* start PASSAGE TO READ *
68

Given a dataclass like below:

class MessageHeader(BaseModel):
    message_id: uuid.UUID

    def dict(self, **kwargs):
        return json.loads(self.json())

I would like to get a dictionary of string literal when I call dict on MessageHeader The desired outcome of dictionary is like below:

{'message_id': '383b0bfc-743e-4738-8361-27e6a0753b5a'}

I want to avoid using 3rd party library like pydantic & I do not want to use json.loads(self.json()) as there are extra round trips

Is there any better way to convert a dataclass to a dictionary with string literal like above?

3
  • 1
    Is uuid.UUID already a string or some other type?
* end PASSAGE TO READ *
WRITTEN PROBLEM 1:
In the thread on converting a dataclass to a dictionary, which third-party library does the asker want to avoid?
WRITTEN PROBLEM 2:
Please resume the forum thread on converting a dataclass to a dictionary, continuing it from the point where it stops.
* start DATA PROVIDED *
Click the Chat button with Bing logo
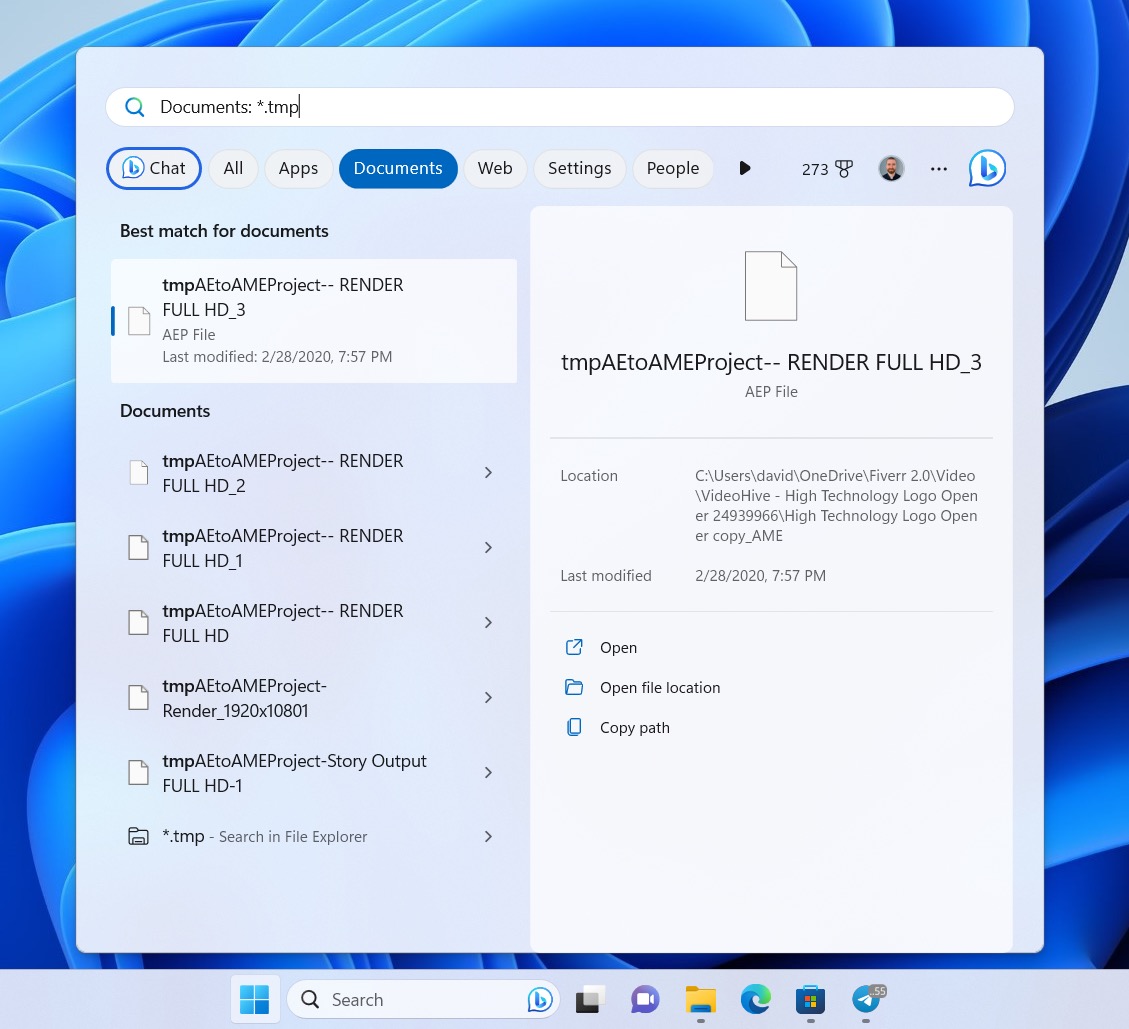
* end DATA PROVIDED *
RESULT 1:
Pydantic.

RESULT 2:
    – pho
    Commented Jun 13, 2022 at 14:57
  • 1
    When I call dict from pydantic, it returns uuid.UUID as it is. I need the UUID as a string in dictionary
    – Unknown
    Commented Jun 13, 2022 at 15:00
  • If you don't wanna use 3rd party libraries or even builtins, you probably came to Python from Assembler Commented Mar 23 at 14:24

4 Answers 4

104

You can use dataclasses.asdict:

from dataclasses import dataclass, asdict

class MessageHeader(BaseModel):
    message_id: uuid.UUID

    def dict(self):
        return {k: str(v) for k, v in asdict(self).items()}

If you're sure that your class only has string values, you can skip the dictionary comprehension entirely:

class MessageHeader(BaseModel):
    message_id: uuid.UUID

    dict = asdict
8
  • 5
    Note that asdict only returns keys that are defined at init
    – crypdick
    Commented Jan 4 at 21:23
  • @crypdick. That's an important note indeed Commented Jan 5 at 3:56
  • Getting the following error: TypeError: asdict() should be called on dataclass instances
    – Jeremy
    Commented Apr 1 at 22:45
  • @Jeremy. That's because the object you are calling it on is not a dataclass Commented Apr 2 at 2:53
  • if this solution is fragile and you won't even notice the problem if passing the dataclass object as **kwargs why is it getting all the votes and not the other solutions that don't have that fragility? e.g. stackoverflow.com/a/76410147/9201239
    – stason
    Commented Apr 6 at 2:20
17

For absolute pure, unadulterated speed and boundless efficiency, the kinds of which could even cause the likes of Chuck Norris to take pause and helplessly look on in awe, I humbly recommend this remarkably well planned-out approach with __dict__:

def dict(self):
    _dict = self.__dict__.copy()
    _dict['message_id'] = str(_dict['message_id'])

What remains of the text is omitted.